Any fast way to update non-indexed fields?

sserdyuk · June 20, 2006, 5:34pm

Hi,

From looking at Ruby sources it seems that every update method deletes
and reinserts documents. It makes sense if indexed fields are changed
but what if it is not the case? It would speed up update a lot indexes
did not have to be updated twice for nothing. Any quick way to do it?

–
Sergei S.
Red Leaf Software LLC
web: http://redleafsoft.com

sserdyuk · June 20, 2006, 8:09pm

Sergei S. wrote:

Hi,

From looking at Ruby sources it seems that every update method deletes
and reinserts documents. It makes sense if indexed fields are changed
but what if it is not the case? It would speed up update a lot indexes
did not have to be updated twice for nothing. Any quick way to do it?

I’m not an expert with Lucene, but I believe that’s how Lucene indexes
work - there is no update, only create and delete.

sserdyuk · June 21, 2006, 3:33am

On 6/21/06, ryan king [email protected] wrote:

Sergei S. wrote:

Hi,

From looking at Ruby sources it seems that every update method deletes
and reinserts documents. It makes sense if indexed fields are changed
but what if it is not the case? It would speed up update a lot indexes
did not have to be updated twice for nothing. Any quick way to do it?

I’m not an expert with Lucene, but I believe that’s how Lucene indexes
work - there is no update, only create and delete.

It is in fact the way Lucene works. The main problem with the update
method in Ferret is that for each update it needs to open an
IndexReader to read and delete the old doc, then close it and open and
IndexWriter to open a new doc. In the version of Ferret I’m working on
now you’ll be able to do updates directly on the IndexWriter so it
should be a lot faster.

As for just updating the stored-unindexed fields, I’ll have to think
about it. It’ll add a bit of complexity to the merge process which I’m
not to keen on. But it is certainly possible. Sergei, what type of
field is it that you need to update? And to everyone else on the list,
is this a common action? That is, do you often need to update
non-indexed fields?

Cheers,
Dave

sserdyuk · June 22, 2006, 4:45pm

Reported as a bug: http://ferret.davebalmain.com/trac/ticket/69

If I were to wish for something in coming Ferret, I’d wish “stability”.
I am getting seg_faults every other time I am doing this:

sserdyuk · June 22, 2006, 4:35pm

They are stored non-indexed fields. In my case I wanted to have some
stock data in searchable index. This is not top priority, as I can
really have a second index or a database and do lookups by :id.

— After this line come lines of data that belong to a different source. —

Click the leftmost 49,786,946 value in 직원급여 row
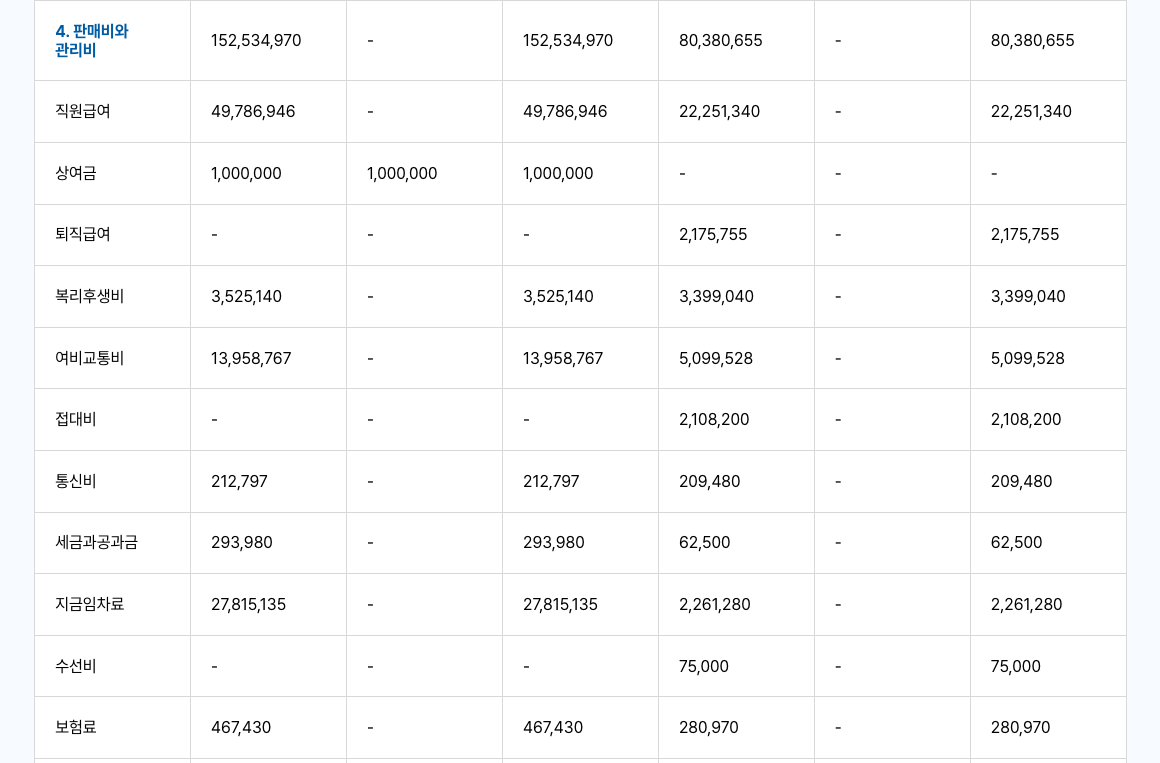1160x763 pixels. coord(253,111)
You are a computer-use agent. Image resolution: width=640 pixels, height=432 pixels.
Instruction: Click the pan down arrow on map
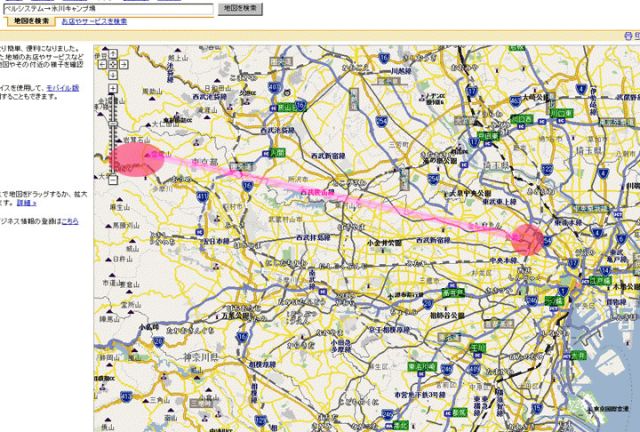(113, 73)
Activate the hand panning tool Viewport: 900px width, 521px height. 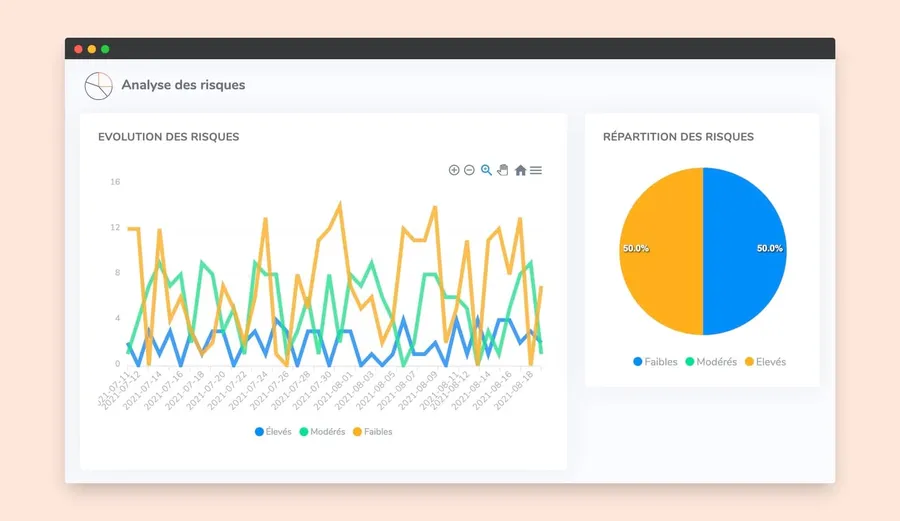click(x=503, y=170)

If I were to wish for something in coming Ferret, I’d wish “stability”.
I am getting seg_faults every other time I am doing this:

def self.internal_field_values(fieldname)
term_enum = @@reader.terms_from(Ferret::Index::Term.new(fieldname,
“”));
out = []
while term_enum.term and (term_enum.term.field == fieldname) # seg
faults here
out << term_enum.term.text
break unless term_enum.next?
end
out
end

As for just updating the stored-unindexed fields, I’ll have to think
about it. It’ll add a bit of complexity to the merge process which I’m
not to keen on. But it is certainly possible. Sergei, what type of
field is it that you need to update? And to everyone else on the list,
is this a common action? That is, do you often need to update
non-indexed fields?

Cheers,
Dave

sserdyuk · June 27, 2006, 12:59am

[resending… for some reason, this didn’t go through this morning…]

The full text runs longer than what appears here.